━━━━━ AVAILABLE DATA

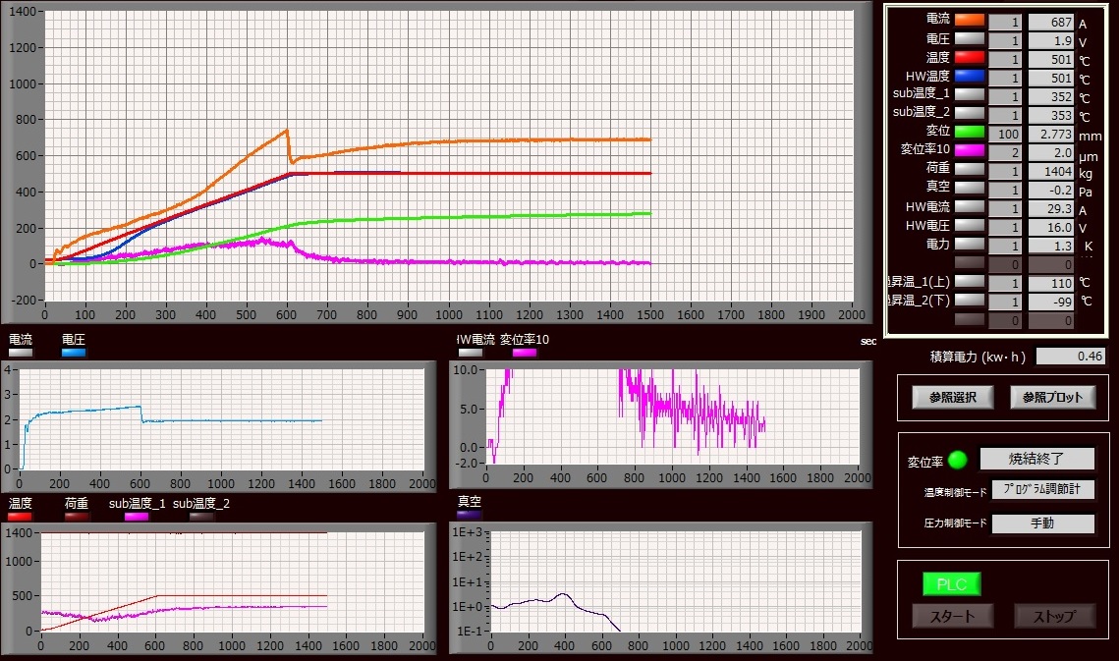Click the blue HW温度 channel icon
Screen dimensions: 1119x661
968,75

━━━━━━━━━━
━━━━━ AVAILABLE DATA

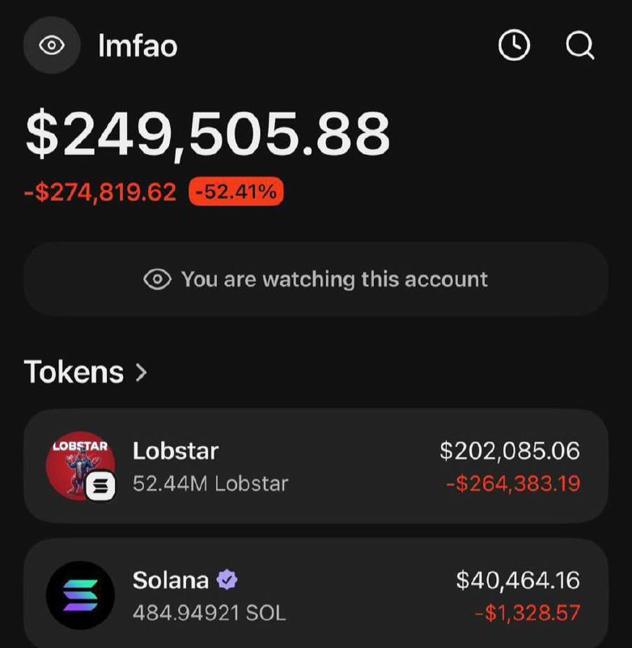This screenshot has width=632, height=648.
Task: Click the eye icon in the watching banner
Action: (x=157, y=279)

━━━━━━━━━━

• **SHORT EXERCISE**
Rewrite the stretch from the line containing "This screenshot has width=632, height=648." through the line containing "Action: (x=157, y=279)", substituting "watching bar" for "watching banner" and leaving all else unchanged. Give only those lines, without the pictures.

• **THE SOLUTION**
This screenshot has width=632, height=648.
Task: Click the eye icon in the watching bar
Action: (x=157, y=279)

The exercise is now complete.